------ Document

[jboss-as7-dev] Metadata for AS

Jason T. Greene jason.greene at redhat.com
Tue Feb 22 11:28:22 EST 2011


On 2/21/11 10:04 PM, Andrew Lee Rubinger wrote:
> On 02/21/2011 10:31 PM, Jason T. Greene wrote:
>> On 2/21/11 1:22 PM, Andrew Lee Rubinger wrote:
>>> Alongside our metadata discussions this morning, I'd like to offer up a
>>> prototype for use as the preferred metadata view for AS subsystems.
>>
>> -snip-
>>
>>> The purpose of the project is to define an object model for
>>> specification and JBoss-specific metadata, with the following driving
>>> tenets:
>>
>> One of the problems of any kind of metadata project, is that the scope
>> is somewhat vague. It can be anything from just spec descriptors all the
>> way to the entire runtime state of server deployment. Without a clear
>> scope, it will likely feature creep towards the latter.
>
> Exactly, the idea behind this one is to offer nothing aside from an
> object view of spec metadata, along with import/export utils.  Its scope
> is intentionally limited.  And as you've noted below, I gave an overview
> of the proposed scope further down the email.
>
>>> * No compile dependencies outside the JDK
>>> * Pluggable backends (ie. DOM, XB, Stax, right now we use DOM and
>>> straight hardcoded parsing logic)
>>
>> Why bother with pluggable backends? In particular whats the point of
>> having both a DOM parser AND a STAX parser?
>
> The design is pluggable, but I've no plans slated ATM for any other
> backends besides DOM.  For instance Remy specifically mentioned StAX, so
> if he were so inclined he could provide that backend and user code
> wouldn't know the difference.  Or, alternatively we could actually use
> the existing jboss-metadata stuff as the backend, and use this as a user
> view atop.  Swapping out jboss-metadata later when we wanted.

OK, well the reason for StAX usage in AS is processing and memory 
efficiency (something we definitely don't want to lose). DOM has the 
negative impact of copying everything into a big object model so that 
you can copy it again into a big object model. Granted its far more 
efficient than JAXB based parsers.

------------
------ Provided material

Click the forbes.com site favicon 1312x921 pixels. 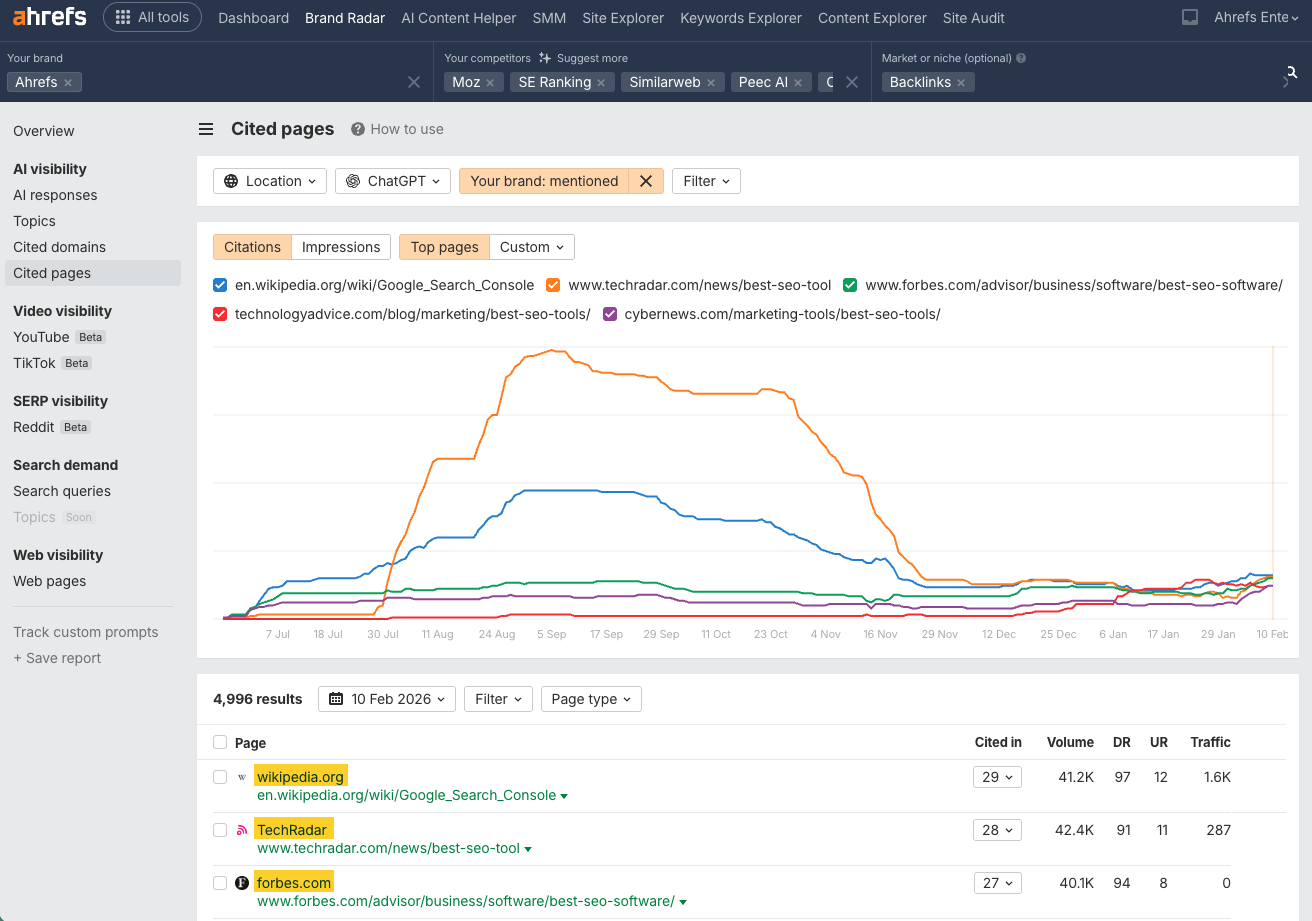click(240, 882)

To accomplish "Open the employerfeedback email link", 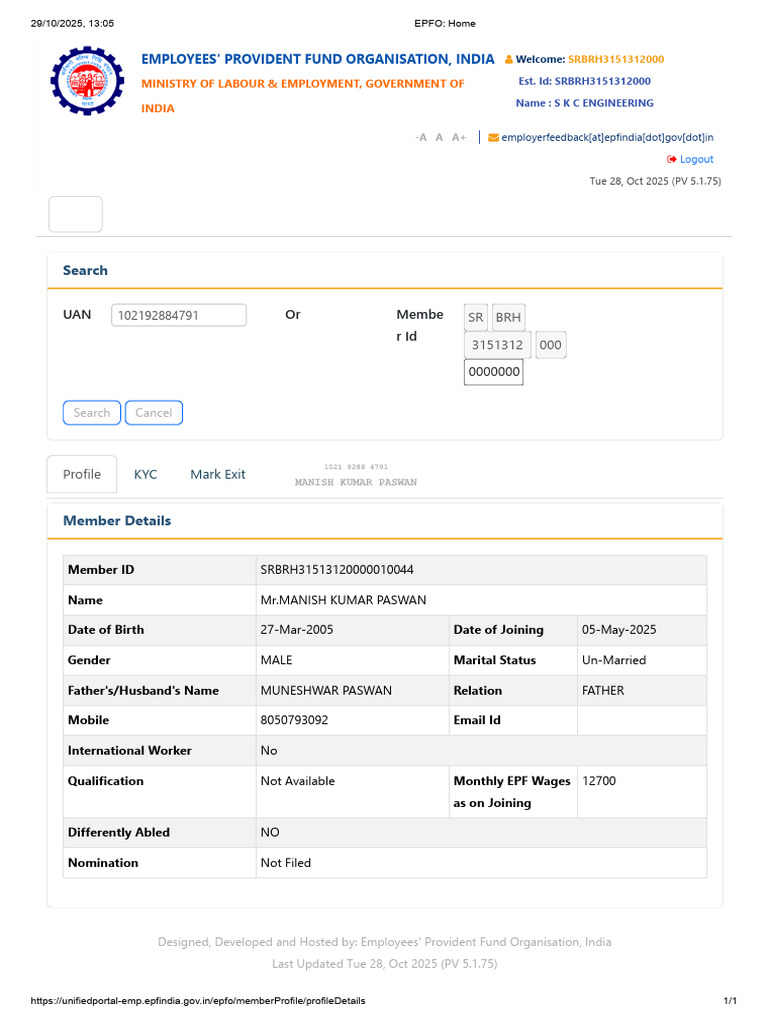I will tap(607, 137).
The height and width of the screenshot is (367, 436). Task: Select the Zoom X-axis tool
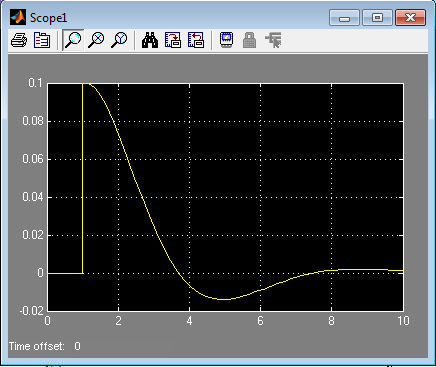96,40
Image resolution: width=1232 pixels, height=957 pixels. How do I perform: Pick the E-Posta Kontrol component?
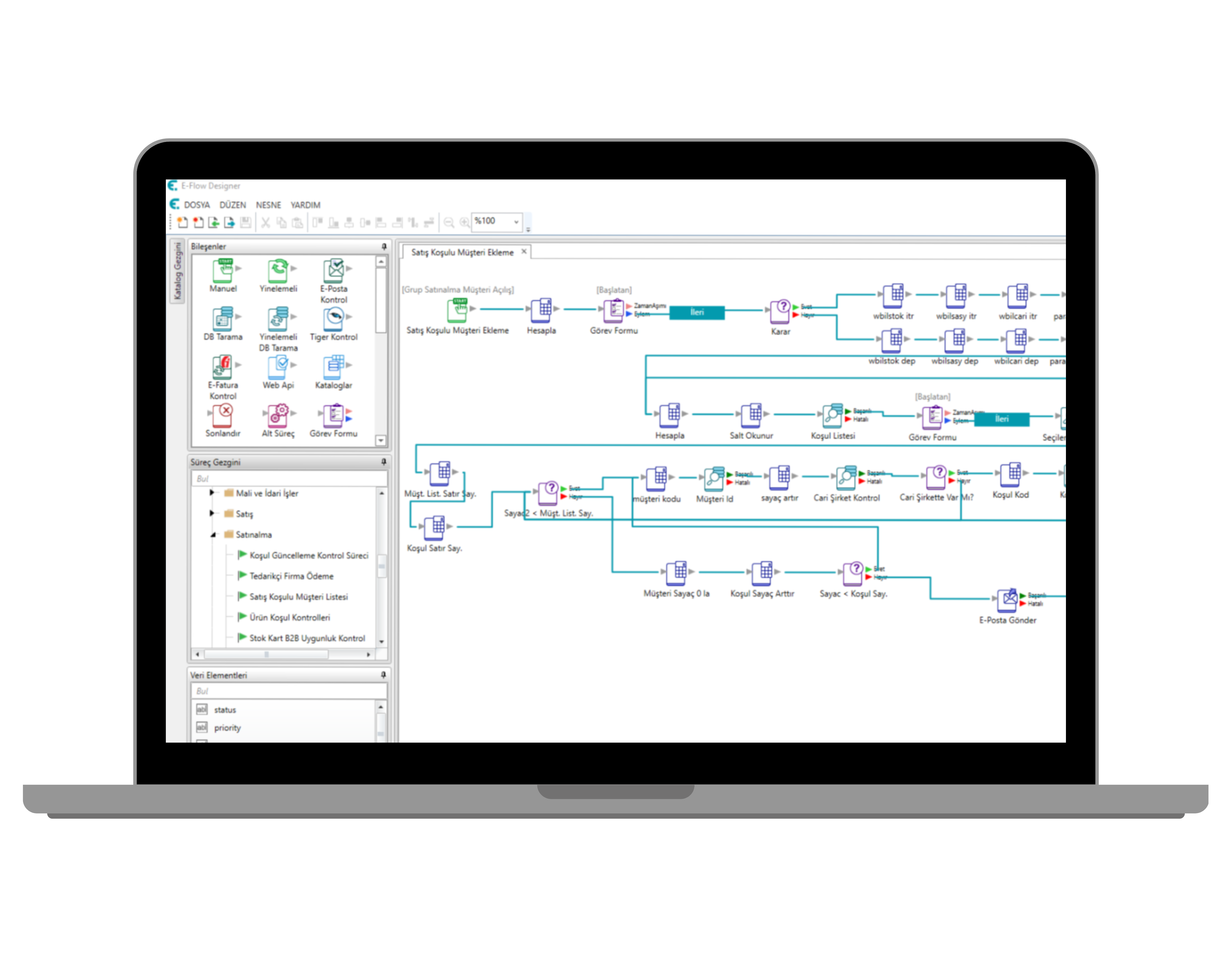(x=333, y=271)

------------

- Given task A
According to the email, why is StAX used in AS?
- Given task B
Could you transcribe the records, everything from the line containing "The height and" down to the end of the records, leaving the pictures out?
The records have no connection to the email.

- Correct answer A
StAX is used for processing and memory efficiency.

- Correct answer B
The height and width of the screenshot is (367, 436). Task: Select the Zoom X-axis tool
96,40
Image resolution: width=1232 pixels, height=957 pixels. How do I perform: Pick the E-Posta Kontrol component?
(x=333, y=271)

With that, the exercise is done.